The supported vector databases include:
- weaviate (default) -- Weaviate v1.27, with gRPC support and API-key authentication
- qdrant -- Qdrant v1.8, lightweight and high-performance
- milvus -- Milvus v2.6 with etcd and MinIO dependencies
- pgvector -- PostgreSQL 16 with the pgvector extension
- pgvecto-rs -- PostgreSQL 16 with the pgvecto.rs extension (Rust-based)
- chroma -- ChromaDB v0.5 with token authentication
- opensearch -- OpenSearch with dashboards
- oceanbase -- OceanBase CE v4.3 with vector support
- elasticsearch -- Elasticsearch v8.14
- oracle -- Oracle Free with vector capabilities
- opengauss -- openGauss v7.0 with vector support
- myscale -- MyScaleDB v1.6 (ClickHouse-based)

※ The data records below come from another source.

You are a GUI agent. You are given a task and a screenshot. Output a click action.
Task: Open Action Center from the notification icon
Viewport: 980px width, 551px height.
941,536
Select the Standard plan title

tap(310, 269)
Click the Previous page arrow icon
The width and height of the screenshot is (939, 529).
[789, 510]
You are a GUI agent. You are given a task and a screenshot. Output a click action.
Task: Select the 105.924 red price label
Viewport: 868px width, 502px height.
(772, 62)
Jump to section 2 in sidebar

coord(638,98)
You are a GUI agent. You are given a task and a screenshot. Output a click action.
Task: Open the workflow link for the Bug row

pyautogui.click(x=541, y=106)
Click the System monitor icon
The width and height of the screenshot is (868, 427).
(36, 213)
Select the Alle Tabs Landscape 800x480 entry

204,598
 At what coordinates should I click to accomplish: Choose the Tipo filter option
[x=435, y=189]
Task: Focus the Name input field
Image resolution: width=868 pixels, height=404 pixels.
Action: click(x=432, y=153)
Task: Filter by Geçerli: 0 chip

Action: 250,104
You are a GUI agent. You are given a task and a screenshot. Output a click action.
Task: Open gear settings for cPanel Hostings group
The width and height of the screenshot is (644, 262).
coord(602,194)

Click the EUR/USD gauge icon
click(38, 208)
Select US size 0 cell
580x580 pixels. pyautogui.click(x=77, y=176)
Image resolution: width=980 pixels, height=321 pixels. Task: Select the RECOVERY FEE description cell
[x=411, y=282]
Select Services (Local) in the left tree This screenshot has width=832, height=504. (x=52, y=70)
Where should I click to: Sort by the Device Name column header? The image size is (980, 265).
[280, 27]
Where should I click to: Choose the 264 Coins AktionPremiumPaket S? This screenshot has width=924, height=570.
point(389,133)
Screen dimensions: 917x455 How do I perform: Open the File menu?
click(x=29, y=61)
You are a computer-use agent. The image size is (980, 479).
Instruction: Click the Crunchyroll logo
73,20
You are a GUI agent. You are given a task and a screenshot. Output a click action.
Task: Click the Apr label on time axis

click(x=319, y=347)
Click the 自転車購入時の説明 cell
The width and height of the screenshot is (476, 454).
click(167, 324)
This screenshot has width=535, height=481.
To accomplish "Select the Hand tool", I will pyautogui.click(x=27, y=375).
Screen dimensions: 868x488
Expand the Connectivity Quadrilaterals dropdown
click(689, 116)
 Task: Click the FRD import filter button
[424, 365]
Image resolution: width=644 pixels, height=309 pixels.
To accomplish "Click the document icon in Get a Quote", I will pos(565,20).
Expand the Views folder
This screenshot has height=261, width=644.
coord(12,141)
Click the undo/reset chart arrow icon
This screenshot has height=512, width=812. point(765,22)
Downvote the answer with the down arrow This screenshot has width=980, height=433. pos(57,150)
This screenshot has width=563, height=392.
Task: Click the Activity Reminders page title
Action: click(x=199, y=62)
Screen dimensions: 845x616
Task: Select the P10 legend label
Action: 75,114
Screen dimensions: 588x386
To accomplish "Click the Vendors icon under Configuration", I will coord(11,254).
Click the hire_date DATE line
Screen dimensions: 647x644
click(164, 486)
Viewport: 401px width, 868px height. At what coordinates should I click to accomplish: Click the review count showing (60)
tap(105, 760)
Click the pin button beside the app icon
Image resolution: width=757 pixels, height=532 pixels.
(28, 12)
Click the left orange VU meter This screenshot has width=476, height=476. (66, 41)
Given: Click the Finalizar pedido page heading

- And additional options: couchbase, vastbase, matrixone, iris, seekdb
This principle ensures that switching vector databases requires no code changes and no modification of the Docker Compose file -- only an update to the VECTOR_STORE value in .env.
Usage
Use this principle when:
- Choosing a vector database for a new Dify deployment.
- Migrating from one vector database to another.
- Evaluating different vector stores for performance benchmarking.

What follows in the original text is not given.